Projets tertiaires et économiques dans le nord de Marseille
L’arrivée de nouveaux acteurs économiques modifie progressivement le profil des quartiers nord. Plusieurs projets structurants émergent autour de l’axe Cap Pinède – Capitaine Gèze :
- RTE a choisi le 15e arrondissement pour implanter des locaux au sein du quartier des Fabriques, signalant l’intérêt d’un grand opérateur national pour ce secteur en mutation
- La Plateforme, campus inclusif attendu dans le quartier des Crottes, combine formation professionnelle et insertion, avec une livraison prévue prochainement
- Théodora, hub numérique orienté formation aux métiers du digital, cible un public local souvent éloigné de ces filières
Ces implantations diversifient un tissu économique historiquement tourné vers la logistique et l’industrie légère. Elles s’appuient sur le foncier disponible et les prix encore accessibles par rapport au centre-ville ou à Euroméditerranée.

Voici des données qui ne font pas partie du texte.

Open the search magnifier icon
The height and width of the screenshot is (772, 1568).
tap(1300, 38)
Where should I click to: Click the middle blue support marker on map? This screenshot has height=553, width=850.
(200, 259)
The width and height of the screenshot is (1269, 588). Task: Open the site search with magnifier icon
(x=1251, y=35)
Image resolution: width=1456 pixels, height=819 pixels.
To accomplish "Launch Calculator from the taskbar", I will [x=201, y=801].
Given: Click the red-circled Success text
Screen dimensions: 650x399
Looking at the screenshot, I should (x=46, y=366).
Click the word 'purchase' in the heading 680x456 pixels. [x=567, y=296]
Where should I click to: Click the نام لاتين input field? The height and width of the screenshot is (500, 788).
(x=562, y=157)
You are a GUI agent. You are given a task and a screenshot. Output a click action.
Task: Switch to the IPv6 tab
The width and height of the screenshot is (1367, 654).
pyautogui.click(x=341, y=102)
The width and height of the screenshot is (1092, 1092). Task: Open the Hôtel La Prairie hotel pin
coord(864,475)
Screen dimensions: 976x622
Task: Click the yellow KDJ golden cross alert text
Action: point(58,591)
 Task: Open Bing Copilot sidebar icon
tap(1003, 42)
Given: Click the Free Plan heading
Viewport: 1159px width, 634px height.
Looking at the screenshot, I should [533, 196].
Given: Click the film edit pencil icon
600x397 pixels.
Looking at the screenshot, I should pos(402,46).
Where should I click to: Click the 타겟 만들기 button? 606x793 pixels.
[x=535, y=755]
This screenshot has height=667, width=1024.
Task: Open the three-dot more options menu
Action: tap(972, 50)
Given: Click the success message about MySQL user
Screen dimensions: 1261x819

Le zonage fiscal (zone B1 pour Marseille) et les dispositifs liés aux quartiers prioritaires de la politique de la ville offrent des leviers supplémentaires pour les porteurs de projets. Nous observons que les opérateurs qui s’installent maintenant dans le nord anticipent la valorisation liée au tramway T3 et aux opérations ANRU, plutôt que de réagir après coup.
La trajectoire des quartiers nord de Marseille reste conditionnée par la capacité des pouvoirs publics à tenir le calendrier des infrastructures de transport et du renouvellement urbain sur deux décennies. Le tramway T3 et les conventions ANRU constituent les deux piliers concrets de cette transformation. Sans eux, les projets tertiaires et la requalification du parc de logements resteraient des opérations isolées, sans effet de levier sur l’ensemble du territoire nord.